Bundy notes that, since the terrorist attacks of Sept. 11, 2001, many “power users” of enterprise SANs, such as financial customers in the New York metropolitan area, have implemented WDM technology to connect geographically far-flung data centers for purposes of data replication and critical recovery. Traditionally, says Bundy, the ideal for such institutions has been to move data replication centers away from a central locale to distances ranging between 100 and 200 km. “Now, where they’ve run into a problem,” he continues, “What if we have, say, a biological attack… something that literally wipes out everything within 125 km of New York?” To guard against such grim possibilities, Bundy says that many metro area customers, such as those in Manhattan, now seek to replicate data over even longer distances, to such disparate places as London, California, and Texas. “Certainly, you’re not going to pay for a piece of fiber and WDM to go long haul, at those kinds of distances,” adds Bundy. “It really isn’t practical-too expensive.”

Bundy says that to achieve such long-range capabilities, large enterprises with critical data-center requirements are left to consider channel-extension technologies such as Fibre-Channel-over-SONET and Fibre-Channel-over-IP (FCIP). “Fibre-Channel-over-SONET requires you to put in a separate circuit for your SAN traffic,” he explains. “Most of my customers have started with wanting Fibre-Channel-over-SONET, because the data center guys are saying, ‘No way will I mix my storage traffic with the IP traffic.’”

However, Bundy observes that, as the latest generation of FCIP gateway platforms has earned high marks for performance, enterprises are “taking a real strong second look at them.” Bundy maintains that such FCIP systems represent a very inexpensive way for enterprises to tunnel storage traffic over an existing LAN, sharing such infrastructure for connection to remote locations.

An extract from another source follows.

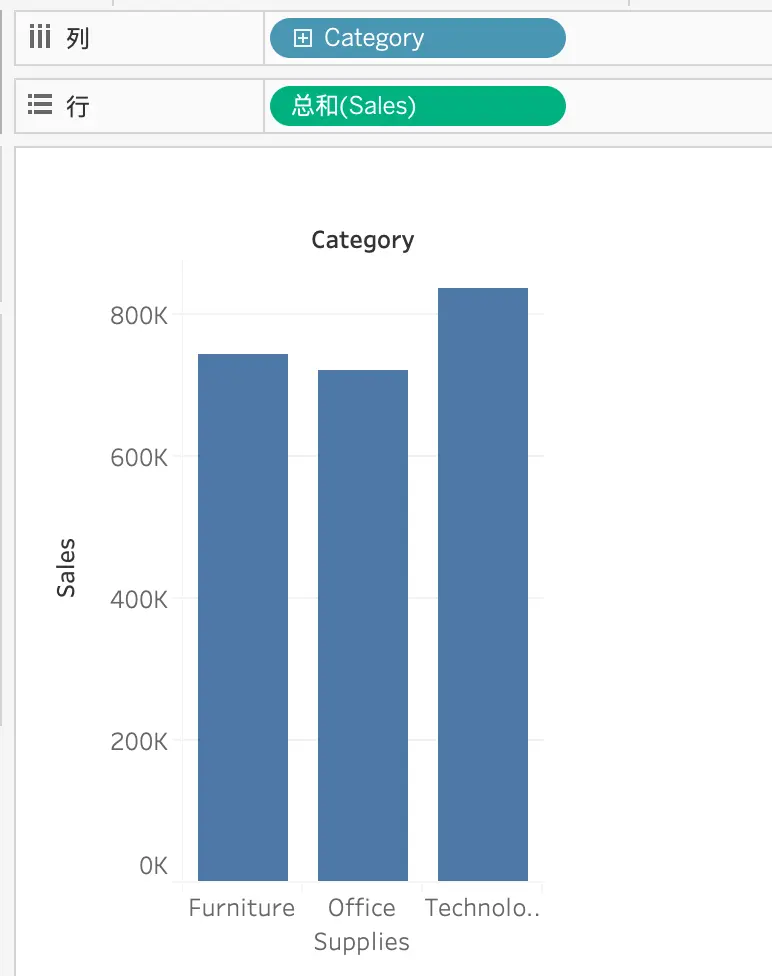Click the 400K axis tick label
The width and height of the screenshot is (772, 976).
139,600
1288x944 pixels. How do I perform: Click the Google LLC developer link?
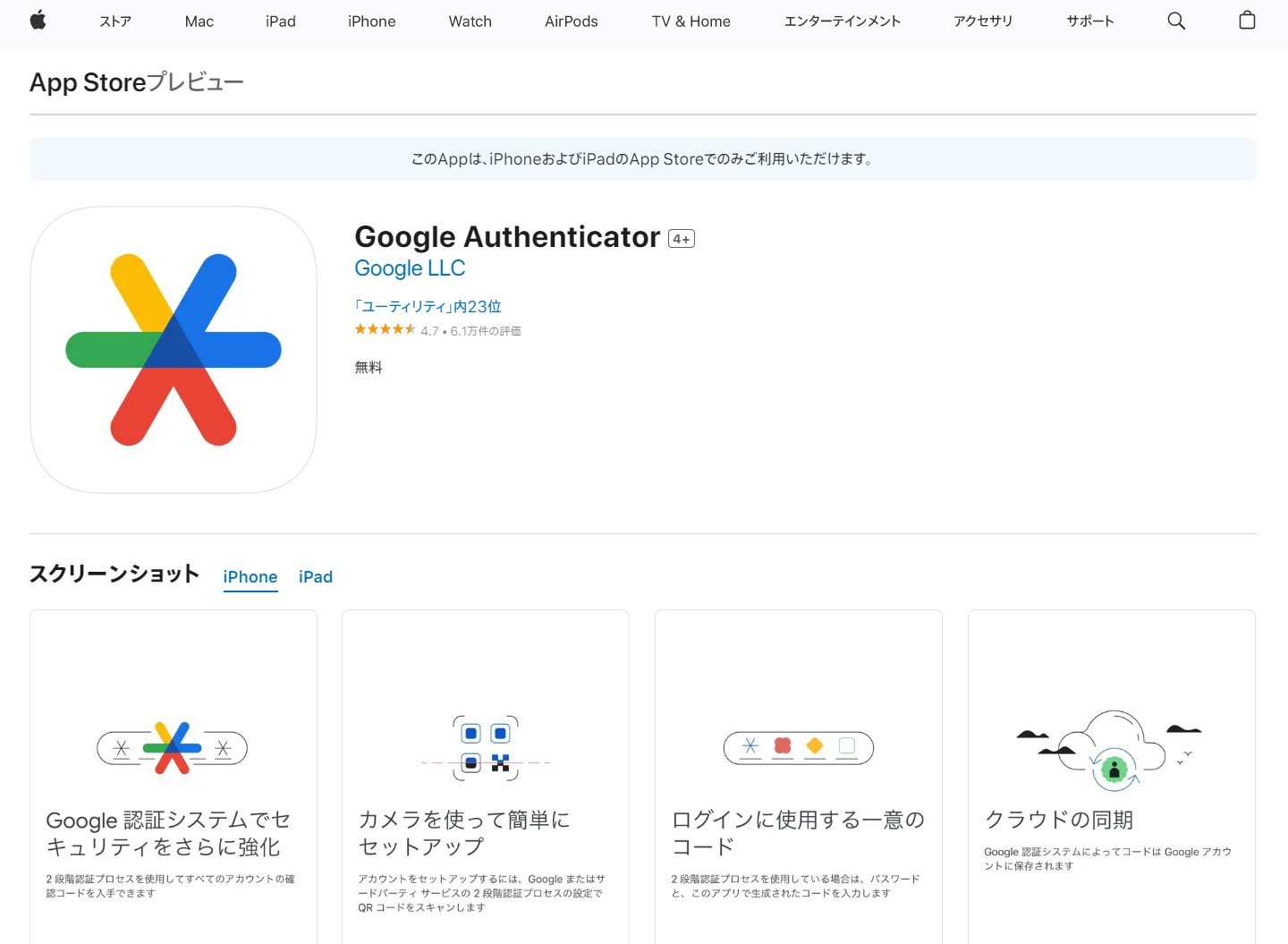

In contrast, Enterprise Management’s Karp points out the difficulty of maintaining geographically distributed sites, such as cross-country IT centers or globally remote metro disaster-recovery operations. “It’s a challenge to be able to manage a nonmanned Fibre Channel site-I mean that’s pretty much impossible,” he contends. “But as long as you have an IP address, you can manage IP-based storage. So that’s one definite advantage for iSCSI, right there.”

Counters Bundy, “If your recovery time objective…is hours, days, or weeks, then maybe iSCSI or IP is okay for connecting your sites. If your objective is a little more stringent, then maybe Fibre Channel over SONET is a good solution. But if you want to recover instantly; the minute you have a failure at location ‘A,’ you recover instantly in location ‘B,’ then WDM is the winner every time.” Bundy also reiterates pure WDM’s superiority in scenarios where two such locations are required to share storage and processing power, as in the case of mainframe clustering via Fibre Channel.

Forrester’s Balaouras concedes that large enterprises that have already invested in Fibre Channel to date will most likely continue to do so, especially in core data center environments. “Fibre Channel is definitely much more complex,” she allows. “And it costs a whole heck of a lot more-but in terms of reliability and speed, it’s still much better.”

“I’m a fan of Fibre Channel, too, but I’m a much bigger fan of getting what you pay for,” concludes Karp. “I think we’re at the point now where Fibre Channel still has marginally greater throughput, but the fact remains that, particularly in long-haul operations, iSCSI clearly offers value that fiber doesn’t. From an IT manager’s standpoint, being able to play the various technology vendors against one another, you can basically start to make IT decisions based on spreadsheet analysis and not on a technology analysis. And I think that’s much better for just about everybody.”